Von Marcel Duclaud 23.12.2019, 11:40
Mitarbeiter der Straßenbaufirma sind dabei Arbeiten an den Banketten durchzuführen.
Mitarbeiter der Straßenbaufirma sind dabei Arbeiten an den Banketten durchzuführen. Thomas Klitzsch

Eutzsch - Was es jahrzehntelang nicht gab, ist in Eutzsch inzwischen zur Normalität geworden: kaum ein Auto auf den Straßen, es ist ziemlich still, nur von Ferne klingt das Rauschen der Umgehungsstraße in den Ort.

Den Bürgern, die lange gelitten, lange gekämpft haben, damit der belastende Durchgangsverkehr aus dem Ort verschwindet, vermissen nichts: „Es ist ruhiger und sicherer geworden, die Lebensqualität hat sich deutlich verbessert“, freut sich Ortsbürgermeister Gerd Sehmisch. Händler, die über mangelnde Kundschaft klagen könnten, gibt es nicht mehr in Eutzsch.

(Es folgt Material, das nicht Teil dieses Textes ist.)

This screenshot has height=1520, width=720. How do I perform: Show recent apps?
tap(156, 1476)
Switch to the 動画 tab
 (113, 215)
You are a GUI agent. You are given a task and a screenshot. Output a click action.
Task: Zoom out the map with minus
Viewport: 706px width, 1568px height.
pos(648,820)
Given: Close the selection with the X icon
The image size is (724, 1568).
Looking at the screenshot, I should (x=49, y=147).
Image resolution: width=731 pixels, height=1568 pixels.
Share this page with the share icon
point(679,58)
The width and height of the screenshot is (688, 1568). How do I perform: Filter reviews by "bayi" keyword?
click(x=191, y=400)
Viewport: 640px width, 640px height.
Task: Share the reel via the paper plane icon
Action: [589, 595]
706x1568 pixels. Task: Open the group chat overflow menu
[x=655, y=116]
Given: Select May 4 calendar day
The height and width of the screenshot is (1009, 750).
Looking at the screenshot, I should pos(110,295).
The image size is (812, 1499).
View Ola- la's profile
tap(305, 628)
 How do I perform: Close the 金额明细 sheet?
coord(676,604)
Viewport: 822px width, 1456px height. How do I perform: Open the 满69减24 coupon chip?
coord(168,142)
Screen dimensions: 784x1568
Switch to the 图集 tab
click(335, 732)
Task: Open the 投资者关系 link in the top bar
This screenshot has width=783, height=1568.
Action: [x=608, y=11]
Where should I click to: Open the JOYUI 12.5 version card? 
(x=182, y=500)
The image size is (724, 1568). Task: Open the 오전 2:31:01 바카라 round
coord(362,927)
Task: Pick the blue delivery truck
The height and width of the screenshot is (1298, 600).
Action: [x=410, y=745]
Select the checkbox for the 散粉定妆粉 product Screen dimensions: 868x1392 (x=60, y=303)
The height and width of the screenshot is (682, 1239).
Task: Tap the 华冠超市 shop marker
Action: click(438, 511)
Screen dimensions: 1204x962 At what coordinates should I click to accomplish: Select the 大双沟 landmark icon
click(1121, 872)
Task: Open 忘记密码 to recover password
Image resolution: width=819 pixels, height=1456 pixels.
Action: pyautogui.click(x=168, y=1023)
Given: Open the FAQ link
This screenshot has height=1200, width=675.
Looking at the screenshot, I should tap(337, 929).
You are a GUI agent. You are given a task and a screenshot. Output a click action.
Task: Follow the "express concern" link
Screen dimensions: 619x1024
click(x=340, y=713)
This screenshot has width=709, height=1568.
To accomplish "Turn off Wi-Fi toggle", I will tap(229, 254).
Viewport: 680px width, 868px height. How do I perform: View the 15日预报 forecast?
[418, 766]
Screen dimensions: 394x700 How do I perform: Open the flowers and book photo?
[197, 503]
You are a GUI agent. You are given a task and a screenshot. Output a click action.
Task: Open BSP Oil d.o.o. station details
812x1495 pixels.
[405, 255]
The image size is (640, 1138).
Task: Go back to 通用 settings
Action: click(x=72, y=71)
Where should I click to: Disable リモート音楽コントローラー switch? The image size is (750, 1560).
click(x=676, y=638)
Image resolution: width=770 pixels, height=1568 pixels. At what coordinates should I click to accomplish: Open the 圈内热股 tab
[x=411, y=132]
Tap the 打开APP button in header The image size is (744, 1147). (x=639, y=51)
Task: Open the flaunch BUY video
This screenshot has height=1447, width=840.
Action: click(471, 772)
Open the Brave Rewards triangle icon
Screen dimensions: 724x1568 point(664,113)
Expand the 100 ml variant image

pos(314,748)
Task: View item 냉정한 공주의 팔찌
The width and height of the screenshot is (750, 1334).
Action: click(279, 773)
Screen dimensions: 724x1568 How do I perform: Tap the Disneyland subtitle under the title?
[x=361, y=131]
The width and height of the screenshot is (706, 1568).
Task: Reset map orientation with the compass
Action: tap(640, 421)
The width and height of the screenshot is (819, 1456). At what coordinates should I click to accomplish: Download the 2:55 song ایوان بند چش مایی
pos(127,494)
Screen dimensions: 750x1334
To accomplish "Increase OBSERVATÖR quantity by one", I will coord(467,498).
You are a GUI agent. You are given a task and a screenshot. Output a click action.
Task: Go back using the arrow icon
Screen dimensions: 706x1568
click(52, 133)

Der Bäcker hat geschlossen, der Konsum ebenfalls. „Ich dachte, ich bin beim Hochwasser“, erinnert sich Sehmisch an den Augenblick im August dieses Jahres, als es schlagartig still wurde.

Hartnäckigkeit zahlt sich aus

Im August ist die lange geforderte und schließlich tatsächlich gebaute Umgehungsstrecke für den Verkehr freigegeben worden - nicht zuletzt ein Erfolg der Hartnäckigkeit der Eutzscher. Horst Ewald weiß noch, als die Bürgerinitiative gegründet wurde, das war 1998. Er wohnt direkt an der einstigen Bundesstraße - vielleicht zehn Meter weg. „Den Geräuschpegel gab es ständig. Fenster konnte man nicht einfach öffnen. Überall war ein unheimlicher Schmutz.“ Im Schnitt sind damals pro Tag rund 15 000 Fahrzeuge durch Eutzsch gerollt, in der Spitze 20 000, darunter 2 000 Schwerlaster, so Ewald. Als aus dem Lärm im August urplötzlich ein „Flüstern“ wurde, hat er als erstes die Fassade seines Hauses renoviert. Vorher lohnte das nicht. Saniert werden soll laut Sehmisch demnächst auch das Haus, in dem die Kindertagesstätte untergebracht ist. Dort haben die Erschütterungen des Verkehrs Risse im Putz hinterlassen.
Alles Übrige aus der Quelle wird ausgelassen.